■ Lesetext

◆ ◆ ◆ ◆

In den letzten Wochen zeichnete es sich bereits ab: Die Bundesregierung will die Vorratsdatenspeicherung wieder einführen, trotz Kritiken und hohen rechtlichen Auflagen. Nun hat Justizminister Heiko Maas (SPD) die Leitlinien für das Gesetz präsentiert.

Bei den Plänen handelt es sich um einen Kompromiss, der die Forderungen von Sicherheitspolitikern nach der alten Vorratsdatenspeicherung mit den rechtlichen Hürden in Einklang bringen soll. Denn sowohl in dem Urteil des Bundesverfassungsgerichts als auch in dem des Europäischen Gerichtshofs wurde eine Neuregelung zwar nicht vollständig ausgeschlossen, doch die Auflagen für solch ein Vorhaben sind hoch. Daher sollen laut Maas „noch weniger Daten für einen kürzeren Zeitraum bei höheren Zugriffshürden gespeichert werden“.

In der Praxis bedeutet das: Provider sollen die Verbindungsdaten – im Vergleich zum alten Gesetz – nicht mehr sechs Monate, sondern nur noch zehn Wochen speichern. Und unmittelbar nach Ablauf dieser Frist müssen die Daten gelöscht werden. Schärfere Auflagen existieren für Standortdaten, bei denen die Sammlung einen besonders intensiven Eingriff in die Grundrechte darstellt. Daher sollen diese Daten nur für vier Wochen gespeichert werden.

◆ ◆ ◆ ◆

■ Gespeicherte Dateneinträge

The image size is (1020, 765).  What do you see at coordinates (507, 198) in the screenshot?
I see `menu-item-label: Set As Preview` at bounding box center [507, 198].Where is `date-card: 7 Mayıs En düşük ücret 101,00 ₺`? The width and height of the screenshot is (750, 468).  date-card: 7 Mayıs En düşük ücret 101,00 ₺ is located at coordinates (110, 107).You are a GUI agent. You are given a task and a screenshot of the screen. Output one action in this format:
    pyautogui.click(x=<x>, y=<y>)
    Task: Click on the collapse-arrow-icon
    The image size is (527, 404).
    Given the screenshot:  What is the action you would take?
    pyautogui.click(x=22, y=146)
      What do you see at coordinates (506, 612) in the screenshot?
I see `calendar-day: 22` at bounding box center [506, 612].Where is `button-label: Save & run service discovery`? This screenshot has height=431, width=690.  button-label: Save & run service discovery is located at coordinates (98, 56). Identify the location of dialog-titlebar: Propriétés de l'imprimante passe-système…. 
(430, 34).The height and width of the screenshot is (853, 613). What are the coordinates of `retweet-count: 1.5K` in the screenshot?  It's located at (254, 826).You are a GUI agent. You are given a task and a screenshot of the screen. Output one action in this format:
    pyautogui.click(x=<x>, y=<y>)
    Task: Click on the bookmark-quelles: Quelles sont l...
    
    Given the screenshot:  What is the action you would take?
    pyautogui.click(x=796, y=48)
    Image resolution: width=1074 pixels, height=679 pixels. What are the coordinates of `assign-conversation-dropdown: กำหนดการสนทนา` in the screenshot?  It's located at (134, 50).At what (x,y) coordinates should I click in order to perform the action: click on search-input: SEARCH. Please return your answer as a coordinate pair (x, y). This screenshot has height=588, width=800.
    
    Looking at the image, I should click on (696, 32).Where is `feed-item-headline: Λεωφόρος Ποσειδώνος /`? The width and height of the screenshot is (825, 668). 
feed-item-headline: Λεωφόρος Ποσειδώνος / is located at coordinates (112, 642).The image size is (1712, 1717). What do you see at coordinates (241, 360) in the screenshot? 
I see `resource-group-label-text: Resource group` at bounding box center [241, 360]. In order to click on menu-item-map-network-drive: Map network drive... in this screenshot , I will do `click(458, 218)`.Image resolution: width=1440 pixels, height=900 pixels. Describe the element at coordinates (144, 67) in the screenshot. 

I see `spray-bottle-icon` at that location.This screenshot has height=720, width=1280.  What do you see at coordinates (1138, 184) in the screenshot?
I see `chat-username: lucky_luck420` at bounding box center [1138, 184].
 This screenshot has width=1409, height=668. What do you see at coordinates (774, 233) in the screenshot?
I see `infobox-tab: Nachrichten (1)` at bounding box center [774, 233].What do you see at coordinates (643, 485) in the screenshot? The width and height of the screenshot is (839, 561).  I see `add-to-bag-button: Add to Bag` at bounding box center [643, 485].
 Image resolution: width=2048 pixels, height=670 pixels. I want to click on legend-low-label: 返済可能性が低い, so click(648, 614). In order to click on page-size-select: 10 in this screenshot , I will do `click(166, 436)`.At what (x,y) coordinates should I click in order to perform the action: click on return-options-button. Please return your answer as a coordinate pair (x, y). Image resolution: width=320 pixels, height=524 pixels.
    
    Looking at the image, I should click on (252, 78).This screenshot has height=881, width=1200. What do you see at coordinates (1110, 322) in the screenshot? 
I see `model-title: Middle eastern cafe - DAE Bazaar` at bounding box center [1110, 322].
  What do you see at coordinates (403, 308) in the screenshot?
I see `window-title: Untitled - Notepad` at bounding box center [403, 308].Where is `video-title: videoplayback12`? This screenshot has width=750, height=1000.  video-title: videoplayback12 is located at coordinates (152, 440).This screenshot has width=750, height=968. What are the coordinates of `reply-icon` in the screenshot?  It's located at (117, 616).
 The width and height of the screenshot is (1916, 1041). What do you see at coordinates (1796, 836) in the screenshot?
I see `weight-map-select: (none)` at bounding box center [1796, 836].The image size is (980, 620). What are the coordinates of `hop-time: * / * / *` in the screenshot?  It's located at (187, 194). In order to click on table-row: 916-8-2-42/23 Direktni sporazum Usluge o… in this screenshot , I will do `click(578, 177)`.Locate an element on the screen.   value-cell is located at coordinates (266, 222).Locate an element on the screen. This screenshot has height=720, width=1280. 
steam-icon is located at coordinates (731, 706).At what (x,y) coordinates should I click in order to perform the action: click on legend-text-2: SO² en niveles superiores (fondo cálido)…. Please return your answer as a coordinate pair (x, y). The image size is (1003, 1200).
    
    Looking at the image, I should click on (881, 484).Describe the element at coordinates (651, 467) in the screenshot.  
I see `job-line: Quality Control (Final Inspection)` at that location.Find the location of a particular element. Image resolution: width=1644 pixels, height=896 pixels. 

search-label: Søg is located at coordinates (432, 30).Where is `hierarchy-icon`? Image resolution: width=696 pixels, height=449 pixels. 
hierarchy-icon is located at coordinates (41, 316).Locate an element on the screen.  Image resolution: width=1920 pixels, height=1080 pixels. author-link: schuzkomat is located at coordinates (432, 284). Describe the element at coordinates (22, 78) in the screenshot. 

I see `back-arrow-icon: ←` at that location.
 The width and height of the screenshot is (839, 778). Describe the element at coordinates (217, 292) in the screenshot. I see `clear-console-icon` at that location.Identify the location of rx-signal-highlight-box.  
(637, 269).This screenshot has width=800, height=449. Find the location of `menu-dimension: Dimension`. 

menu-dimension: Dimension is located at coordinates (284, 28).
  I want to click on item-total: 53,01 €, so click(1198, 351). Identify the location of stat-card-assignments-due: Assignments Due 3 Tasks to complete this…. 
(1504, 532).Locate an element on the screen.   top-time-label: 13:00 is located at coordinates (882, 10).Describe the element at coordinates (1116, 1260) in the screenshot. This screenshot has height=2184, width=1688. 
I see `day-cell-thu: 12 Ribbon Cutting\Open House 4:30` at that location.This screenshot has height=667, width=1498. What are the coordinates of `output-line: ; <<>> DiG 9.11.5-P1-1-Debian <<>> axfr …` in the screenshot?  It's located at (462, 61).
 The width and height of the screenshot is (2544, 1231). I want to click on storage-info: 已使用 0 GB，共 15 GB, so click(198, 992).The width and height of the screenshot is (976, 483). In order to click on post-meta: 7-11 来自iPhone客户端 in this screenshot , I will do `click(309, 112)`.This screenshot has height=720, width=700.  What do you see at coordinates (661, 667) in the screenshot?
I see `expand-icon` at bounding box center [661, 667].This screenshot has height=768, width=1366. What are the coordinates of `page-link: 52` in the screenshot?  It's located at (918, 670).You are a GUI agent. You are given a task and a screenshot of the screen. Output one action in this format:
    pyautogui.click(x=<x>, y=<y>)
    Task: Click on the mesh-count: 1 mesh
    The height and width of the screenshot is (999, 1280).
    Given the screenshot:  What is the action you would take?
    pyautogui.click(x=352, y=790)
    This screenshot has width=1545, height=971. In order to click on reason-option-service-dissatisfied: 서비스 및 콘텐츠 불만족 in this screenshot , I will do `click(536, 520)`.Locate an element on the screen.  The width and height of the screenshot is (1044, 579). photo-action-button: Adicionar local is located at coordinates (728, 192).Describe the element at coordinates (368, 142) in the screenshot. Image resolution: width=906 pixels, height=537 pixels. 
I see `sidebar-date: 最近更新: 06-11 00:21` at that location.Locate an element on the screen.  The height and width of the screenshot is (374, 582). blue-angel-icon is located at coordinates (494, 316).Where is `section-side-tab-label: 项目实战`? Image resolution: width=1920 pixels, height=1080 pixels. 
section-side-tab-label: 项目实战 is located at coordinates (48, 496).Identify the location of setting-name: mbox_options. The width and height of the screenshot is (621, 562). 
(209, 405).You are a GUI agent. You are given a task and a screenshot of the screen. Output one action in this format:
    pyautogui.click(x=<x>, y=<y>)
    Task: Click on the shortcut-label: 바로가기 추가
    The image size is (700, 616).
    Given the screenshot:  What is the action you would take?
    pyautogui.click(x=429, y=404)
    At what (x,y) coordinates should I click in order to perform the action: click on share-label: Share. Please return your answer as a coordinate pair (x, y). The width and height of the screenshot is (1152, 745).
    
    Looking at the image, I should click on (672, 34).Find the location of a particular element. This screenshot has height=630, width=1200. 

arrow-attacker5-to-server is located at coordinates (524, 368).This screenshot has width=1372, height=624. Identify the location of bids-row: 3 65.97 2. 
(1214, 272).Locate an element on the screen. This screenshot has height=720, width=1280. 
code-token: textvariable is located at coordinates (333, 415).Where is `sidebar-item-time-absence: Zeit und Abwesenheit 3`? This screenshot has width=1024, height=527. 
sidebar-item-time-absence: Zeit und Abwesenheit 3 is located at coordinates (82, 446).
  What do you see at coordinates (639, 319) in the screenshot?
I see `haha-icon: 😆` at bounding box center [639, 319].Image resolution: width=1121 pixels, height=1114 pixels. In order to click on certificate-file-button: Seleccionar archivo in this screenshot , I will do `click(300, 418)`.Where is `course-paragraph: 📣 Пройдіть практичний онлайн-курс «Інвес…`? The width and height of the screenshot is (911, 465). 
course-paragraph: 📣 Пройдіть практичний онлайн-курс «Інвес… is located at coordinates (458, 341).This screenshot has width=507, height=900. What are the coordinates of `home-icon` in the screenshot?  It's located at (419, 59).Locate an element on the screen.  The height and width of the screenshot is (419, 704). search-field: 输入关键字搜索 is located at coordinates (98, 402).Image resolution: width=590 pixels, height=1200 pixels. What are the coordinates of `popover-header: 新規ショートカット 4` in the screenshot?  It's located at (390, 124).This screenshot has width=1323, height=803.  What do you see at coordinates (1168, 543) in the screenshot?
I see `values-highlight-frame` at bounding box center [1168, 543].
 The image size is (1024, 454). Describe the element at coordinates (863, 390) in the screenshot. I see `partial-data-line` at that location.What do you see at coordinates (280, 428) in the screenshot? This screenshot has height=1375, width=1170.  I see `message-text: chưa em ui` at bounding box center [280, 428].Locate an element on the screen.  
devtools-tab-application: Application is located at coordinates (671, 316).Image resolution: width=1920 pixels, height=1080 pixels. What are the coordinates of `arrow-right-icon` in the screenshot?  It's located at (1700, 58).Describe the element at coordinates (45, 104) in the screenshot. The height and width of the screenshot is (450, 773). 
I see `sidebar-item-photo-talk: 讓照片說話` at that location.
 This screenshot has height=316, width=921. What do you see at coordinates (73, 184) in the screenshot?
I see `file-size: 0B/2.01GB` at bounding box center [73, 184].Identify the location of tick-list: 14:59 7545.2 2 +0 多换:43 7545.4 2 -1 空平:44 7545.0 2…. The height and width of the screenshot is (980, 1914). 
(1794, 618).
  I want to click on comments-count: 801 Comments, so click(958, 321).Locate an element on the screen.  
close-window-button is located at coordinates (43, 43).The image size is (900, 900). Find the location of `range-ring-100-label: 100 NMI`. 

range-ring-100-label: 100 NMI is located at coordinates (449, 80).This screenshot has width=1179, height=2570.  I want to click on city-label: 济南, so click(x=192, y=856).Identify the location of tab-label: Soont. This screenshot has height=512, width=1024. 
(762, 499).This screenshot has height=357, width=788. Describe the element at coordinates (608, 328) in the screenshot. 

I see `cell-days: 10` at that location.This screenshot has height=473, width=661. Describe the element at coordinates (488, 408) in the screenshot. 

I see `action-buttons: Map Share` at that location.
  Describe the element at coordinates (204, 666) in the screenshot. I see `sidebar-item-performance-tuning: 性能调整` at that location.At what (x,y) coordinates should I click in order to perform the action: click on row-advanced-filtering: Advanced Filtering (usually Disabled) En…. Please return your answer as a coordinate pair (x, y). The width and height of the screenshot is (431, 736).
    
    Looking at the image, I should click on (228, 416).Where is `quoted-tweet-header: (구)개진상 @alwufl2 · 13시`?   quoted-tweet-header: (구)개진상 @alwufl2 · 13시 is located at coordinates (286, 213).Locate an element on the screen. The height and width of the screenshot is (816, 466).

◆ ◆ ◆ ◆

■ Aufgabe
Gib den obigen Text zur Vorratsdatenspeicherung vollständig und unverändert aus.

■ Lösung
In den letzten Wochen zeichnete es sich bereits ab: Die Bundesregierung will die Vorratsdatenspeicherung wieder einführen, trotz Kritiken und hohen rechtlichen Auflagen. Nun hat Justizminister Heiko Maas (SPD) die Leitlinien für das Gesetz präsentiert.

Bei den Plänen handelt es sich um einen Kompromiss, der die Forderungen von Sicherheitspolitikern nach der alten Vorratsdatenspeicherung mit den rechtlichen Hürden in Einklang bringen soll. Denn sowohl in dem Urteil des Bundesverfassungsgerichts als auch in dem des Europäischen Gerichtshofs wurde eine Neuregelung zwar nicht vollständig ausgeschlossen, doch die Auflagen für solch ein Vorhaben sind hoch. Daher sollen laut Maas „noch weniger Daten für einen kürzeren Zeitraum bei höheren Zugriffshürden gespeichert werden“.

In der Praxis bedeutet das: Provider sollen die Verbindungsdaten – im Vergleich zum alten Gesetz – nicht mehr sechs Monate, sondern nur noch zehn Wochen speichern. Und unmittelbar nach Ablauf dieser Frist müssen die Daten gelöscht werden. Schärfere Auflagen existieren für Standortdaten, bei denen die Sammlung einen besonders intensiven Eingriff in die Grundrechte darstellt. Daher sollen diese Daten nur für vier Wochen gespeichert werden.